But for all that, it was with the strangest mixture of relief and dismay that he found upon the breakfast-table next morning an urgent summons for his return home. It was the affable little rector of the parish in Surrey who wrote to tell him of his father’s sudden breakdown,—softening of the brain. When Eppie appeared, a little grave, but all clear composure, he was able to show her the letter and to tell her of his immediate departure with a composure as assured as her own, but he wondered, while he spoke, if to her also the parting would mean any form of relief. At all events, for her, it couldn’t mean any form of wrench.

Looking in swift glances at her face, while she questioned him about his father, suggested trains and nurses, and gave practical advice for his journey, he was conscious that the relief was the result of a pretty severe strain, and that though it was relieved it hadn’t stopped aching.

The very fact that Eppie’s narrow face, the hair brushed back from brow and temples, showed, in the clear morning light, more of its oddity than its beauty, made its charm cling the more closely. Her eyes looked small, her features irregular; he saw the cliff-like modeling of her temples, the cheeks, a little flat, pale, freckled; the long, queer lines of her chin. Bare, exposed, without a flicker of sunlight on her delicate analogies of ruggedness, of weather-beaten strength, she might almost have been called ugly; and, with every glance, he was feeling her as sweetness, sweetness deep and reticent, embodied.

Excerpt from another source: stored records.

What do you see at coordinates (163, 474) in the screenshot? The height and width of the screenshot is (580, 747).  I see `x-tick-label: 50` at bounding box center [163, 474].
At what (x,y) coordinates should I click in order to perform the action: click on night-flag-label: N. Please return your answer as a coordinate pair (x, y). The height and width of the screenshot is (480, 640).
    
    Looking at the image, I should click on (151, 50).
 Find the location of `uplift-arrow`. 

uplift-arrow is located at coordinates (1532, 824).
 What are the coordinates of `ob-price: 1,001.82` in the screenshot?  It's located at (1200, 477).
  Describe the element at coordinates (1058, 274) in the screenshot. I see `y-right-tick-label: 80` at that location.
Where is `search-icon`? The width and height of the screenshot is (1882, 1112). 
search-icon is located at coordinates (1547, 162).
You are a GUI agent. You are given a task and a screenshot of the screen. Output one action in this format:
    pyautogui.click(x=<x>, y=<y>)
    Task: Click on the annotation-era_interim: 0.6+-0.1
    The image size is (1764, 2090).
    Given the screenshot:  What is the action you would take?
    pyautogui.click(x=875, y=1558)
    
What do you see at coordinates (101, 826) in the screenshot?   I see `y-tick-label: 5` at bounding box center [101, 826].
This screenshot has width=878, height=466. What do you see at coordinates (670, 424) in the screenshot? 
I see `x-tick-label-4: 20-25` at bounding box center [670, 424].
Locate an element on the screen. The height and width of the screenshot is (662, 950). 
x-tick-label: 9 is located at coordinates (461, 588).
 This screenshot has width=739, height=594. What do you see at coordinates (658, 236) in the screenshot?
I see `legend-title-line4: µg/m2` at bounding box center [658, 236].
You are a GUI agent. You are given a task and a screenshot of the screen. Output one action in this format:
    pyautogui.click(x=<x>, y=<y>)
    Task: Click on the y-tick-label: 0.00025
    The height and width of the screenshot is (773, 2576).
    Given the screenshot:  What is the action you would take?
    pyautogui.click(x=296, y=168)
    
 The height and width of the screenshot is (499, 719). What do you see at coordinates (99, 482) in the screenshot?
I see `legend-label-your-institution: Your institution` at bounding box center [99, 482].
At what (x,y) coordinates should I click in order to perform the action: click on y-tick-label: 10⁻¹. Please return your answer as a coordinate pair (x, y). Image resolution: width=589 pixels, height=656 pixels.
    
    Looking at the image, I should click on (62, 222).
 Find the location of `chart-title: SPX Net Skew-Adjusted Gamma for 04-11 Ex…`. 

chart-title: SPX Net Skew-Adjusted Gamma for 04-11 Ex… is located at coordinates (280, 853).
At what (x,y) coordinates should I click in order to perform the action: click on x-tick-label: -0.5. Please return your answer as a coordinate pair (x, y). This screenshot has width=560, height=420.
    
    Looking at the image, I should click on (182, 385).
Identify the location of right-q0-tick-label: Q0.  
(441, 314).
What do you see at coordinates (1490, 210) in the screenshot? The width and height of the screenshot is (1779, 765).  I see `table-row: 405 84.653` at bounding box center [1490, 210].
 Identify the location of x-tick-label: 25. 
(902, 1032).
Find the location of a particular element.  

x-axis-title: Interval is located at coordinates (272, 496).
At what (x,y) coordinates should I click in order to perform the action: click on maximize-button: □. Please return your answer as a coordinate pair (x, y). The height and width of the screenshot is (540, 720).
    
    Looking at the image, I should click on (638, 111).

The general and Miss Barbara were late. She poured out his coffee, saw him embarked on a sturdy breakfast, insisted, now with the irradiating smile that in a moment made her lovely, that he should eat a great deal before his journey, made him think anew of that maternal quality in her,—the tolerance, the tenderness. And in the ambiguous relief came the sharpened dismay of seeing how great was the cause for it.

He wanted to say a word, only one, about their little drama of last night, but the time didn’t really seem to come for it; perhaps she saw that it shouldn’t come. But on the old stone steps with their yellow lichen spots, his farewells over to the uncle and aunt, and he and Eppie standing out there in a momentary solitude, she said, shaking his hand, “Friends, you know. Look me up when you are next in London.” She had her one word to say, and she had said it when and how she wished. It wasn’t anything so crude as reassurance; it was rather a sunny assurance, in which she wished him to share, that none was needed.

He looked, like the boy of years ago, a real depth of gratitude into her eyes. She had given him his chance.

“I’ll never frighten you again; I’ll never displease you again.”

“I know you won’t. I won’t let you,” Eppie smiled.

“I wish I were more worth your while—worth your being kind to me.”

“You think you are still—gloomy, tiresome, self-centered?”